Opinion of the Court

COSHOW, J.

As a rule representations as to value of real property are not actionable: Southern Oregon Orchards Co. v. Bakke, 106 Or. 20, 29 (210 Pac. 858); McCabe v. Kelleher, 90 Or. 45, 54 (175 Pac. 608); Rumbaugh v. Settlemeier, 88 Or. 105, 108 (171 Pac. 560); Society of Doukhobors v. Hecker, 83 Or. 65, 75 (162 Pac. 851). But when a representation of value is accompanied by a statement of fact which is false and known to be false by vendor, then such representation is actionable: Society of Doukhobors v. Hecker, 83 Or. 65, 75 (162 Pac. 851); Allen v. McNeelan, 79 Or. 606 (156 Pac. 274); Aitken v. Bjerk *20 vig, 77 Or. 397 (150 Pac. 278); Carty v. McMenamin et al., 108 Or. 489 (216 Pac. 228); Allen v. McNeelan, above, page 610 of tbe official report, quoted from People v. Peckens, 153 N. Y. 576 (47 N. E. 883), with approval, is the following language:

“ ‘ * * But, where the statements are as to value or quality, and are made by a person knowing them to be untrue, with an intent to deceive and mislead the one to whom they are made, and he is thus induced to forbear making inquiries which he otherwise would, they may amount to an affirmation of fact rendering him liable therefor. In such a case, whether a representation is an expression of an opinion or an affirmation of a fact is a question for the jury. The rule that no one is liable for an expression of an opinion is applicable only when the opinion stands by itself as a distinct thing.’ ”

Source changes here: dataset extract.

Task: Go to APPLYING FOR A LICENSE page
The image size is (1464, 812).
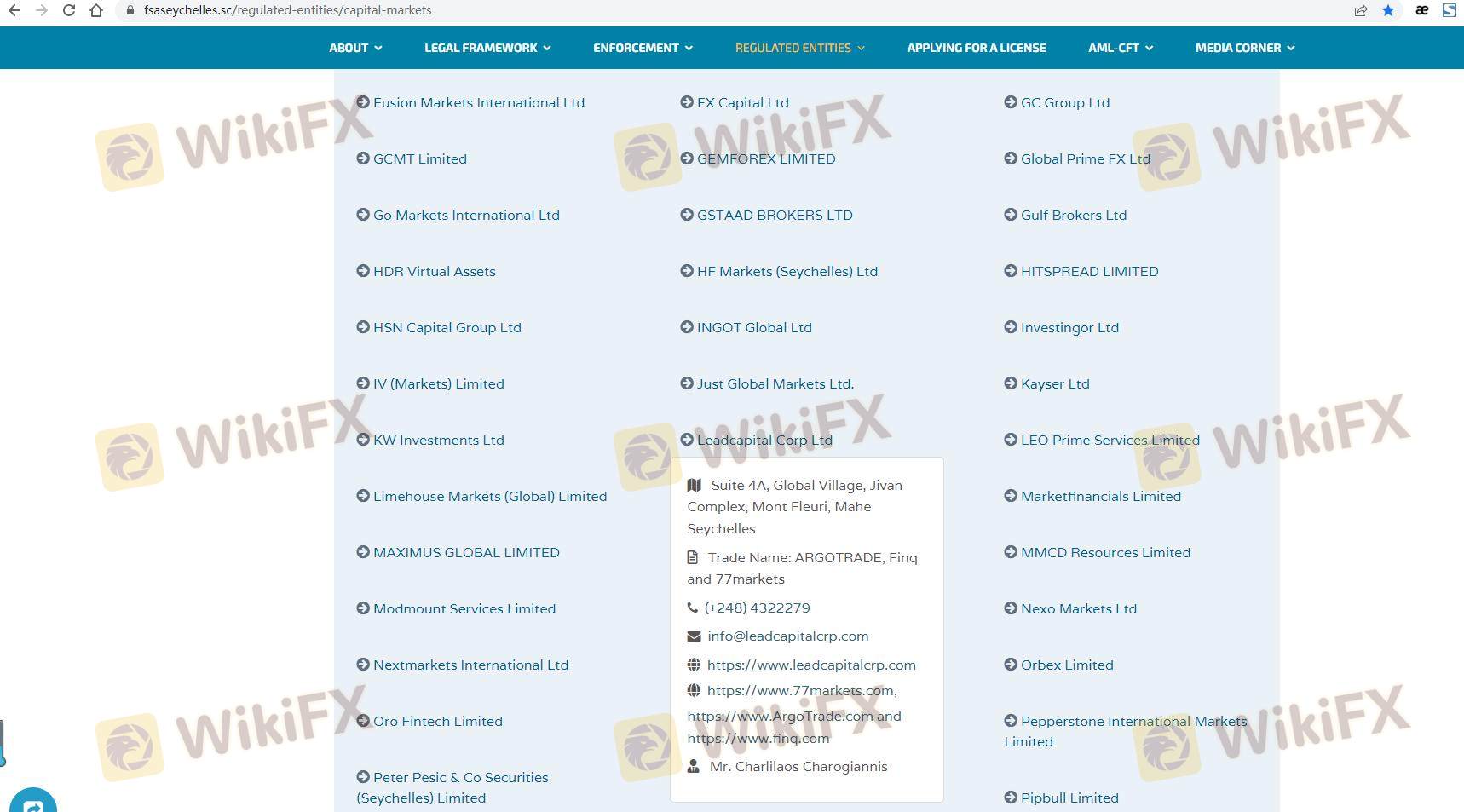Action: pyautogui.click(x=976, y=48)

In the light of that statement of the law the complaint states a cause' of action. In the instant case the representation of the value of the property was coupled with the false statement that $3,000 was the least that the owner would take for the land; that the defendant Boss knew such statement to be false when he made it; that he intended that the plaintiff should rely upon that statement; the plaintiff did rely upon it and was thereby damaged. The statement that $3,000 was the legist that the owner would take for the property was intended to induce the plaintiff to believe that the property was of that value. The defendant Boss was acting for the plaintiff as well as for the owner of the Eden Tract. He knew that the plaintiff was ignorant of land values. He knew that plaintiff was relying upon Boss’ judgment as to the value of the Eden Tract: Boord v. Kaylor, 114 Or. 62 (234 Pac. 263). Other helpful cases are Stevens et al. v. Reilly, 56 Okl. 455 (156 *21 Pac. 157); Booker v. Pelkey, 173 Wis. 24 (180 N. W. 132); Warder et al. v. Whitish, 77 Wis. 430 (64 N. W. 540); Foot v. Wilson, 104 Kan. 191 (178 Pac. 430).

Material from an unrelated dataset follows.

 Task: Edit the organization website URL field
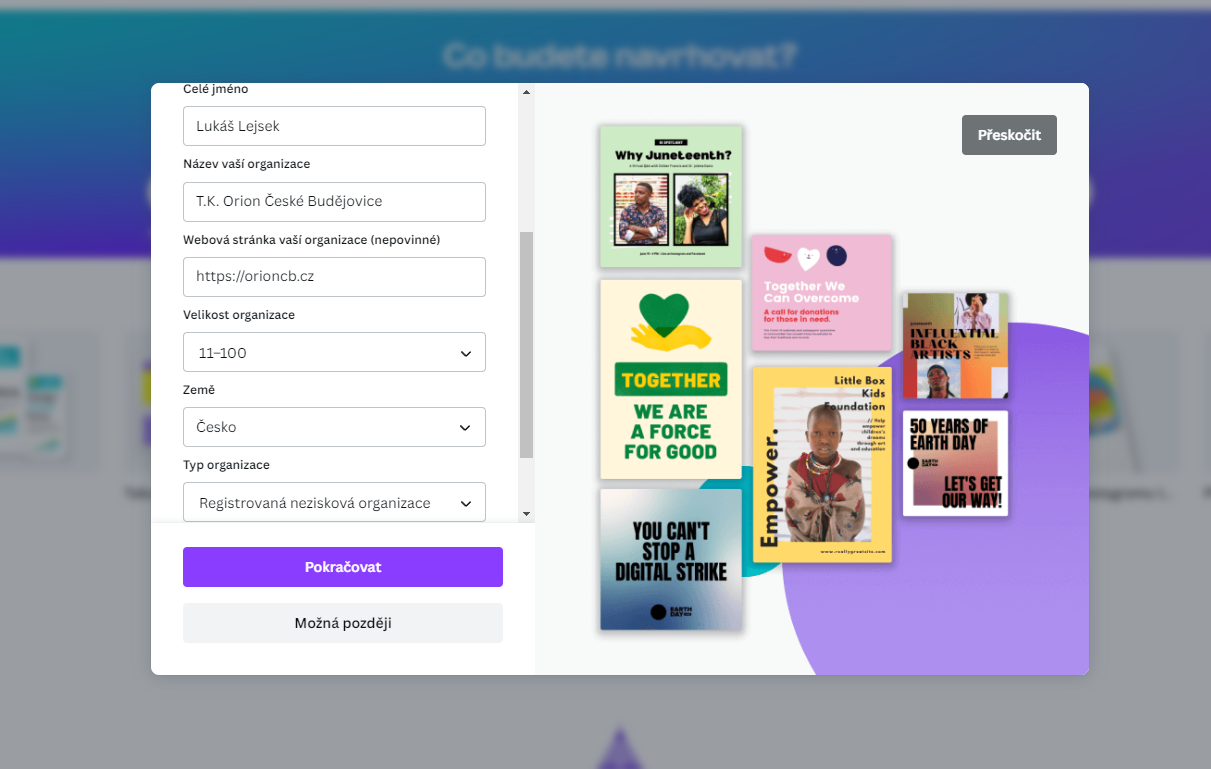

The evidence in behalf of the plaintiff tended to support the allegations of fraud in the complaint. The evidence tends to show a relation between the plaintiff and the defendant Boss bordering very closely to being fiduciary. Plaintiff testified that Boss told him the deal which involved the transfer of the tracts was a five-cornered deal and was too deep for the plaintiff. Plaintiff had been a seafaring man all his life and knew very little, if anything, about the values of real property. He had followed the trade of ship-rigging in Portland, except at odd times when he assisted in moving houses. The representations of defendant Boss may well have prevented plaintiff from making independent investigations regarding the value of the Eden Tract which he took in exchange for his Collins Tract. The court ruled rightly in denying the motion for a nonsuit in behalf of defendant and also denying the motion presented by the defendants for directed verdict in their favor.

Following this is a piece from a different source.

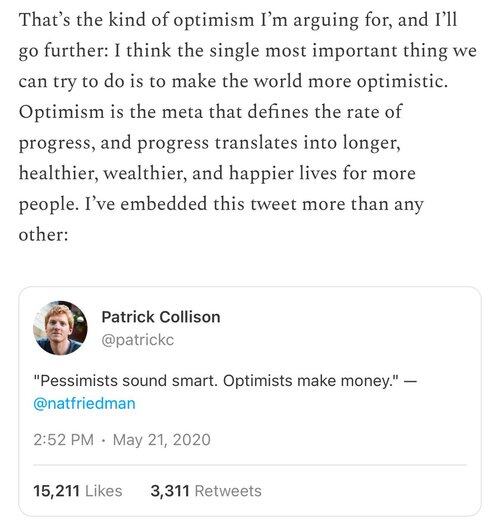
Task: Open the Patrick Collison display name link
Action: pyautogui.click(x=161, y=317)
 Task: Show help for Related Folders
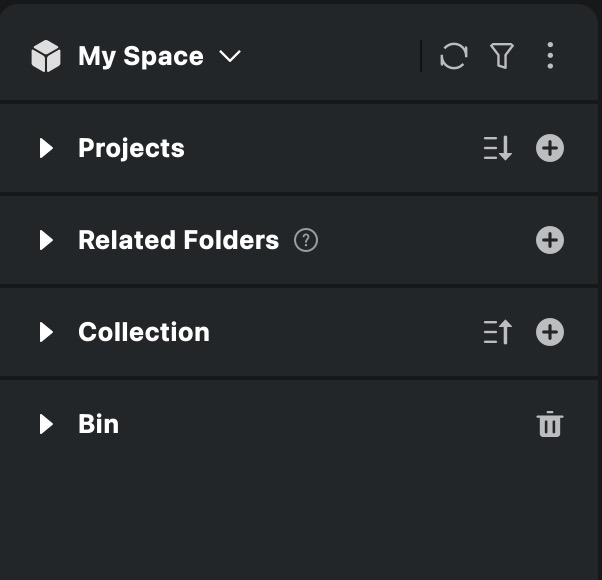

The principal contention on the part of the defendants as to the instructions is that the court’s instructions regarding the measure of damages were inconsistent with each other. The court instructed the jury, at the request of plaintiff, to the effect that his measure of damages was the value of his equity in the Collins Tract property. By request of defendant he instructed the jury as follows:

“The measure of damages, if any, in this case, is the difference between the market value of the property parted with by the plaintiff and the market value of the property received by him.”

*22 These instructions represent the two theories presented by the pleadings. According to the theory of plaintiff his interest in the Collins Tract was no part of the consideration for the Eden Tract. The owner of the Eden Tract got no part of or interest in the Collins Tract. The owner of the Eden Tract knew nothing about defendant corporation receiving the Collins Tract until about two years after the exchange was made. The full consideration for the Eden Tract was $2,000, which plaintiff assumed or paid over and above his interest in the Collins Tract. Under that state of facts the measure of plaintiff’s damages was the value of his interest in the Collins Tract. Under defendants’ theory the owner of the Eden Tract received the benefit of the Collins Tract. Under defendants’ theory the true measure of damages was the difference in the market value of the plaintiff’s interest in the Collins Tract and the interest which he received in the Eden Tract. There was evidence of the value of the plaintiff’s interest in the Collins Tract and the value of the interest in the Eden Tract which plaintiff received: Scott v. Wallace et al., 102 Or. 22, 25 (201 Pac. 542); Parks v. Smith, 95 Or. 300, 304 (186 Pac. 552, 554); Ward v. Jenson, 87 Or. 314, 317 (170 Pac. 538); Salisbury v. Goddard, 79 Or. 593, 600 (156 Pac. 261).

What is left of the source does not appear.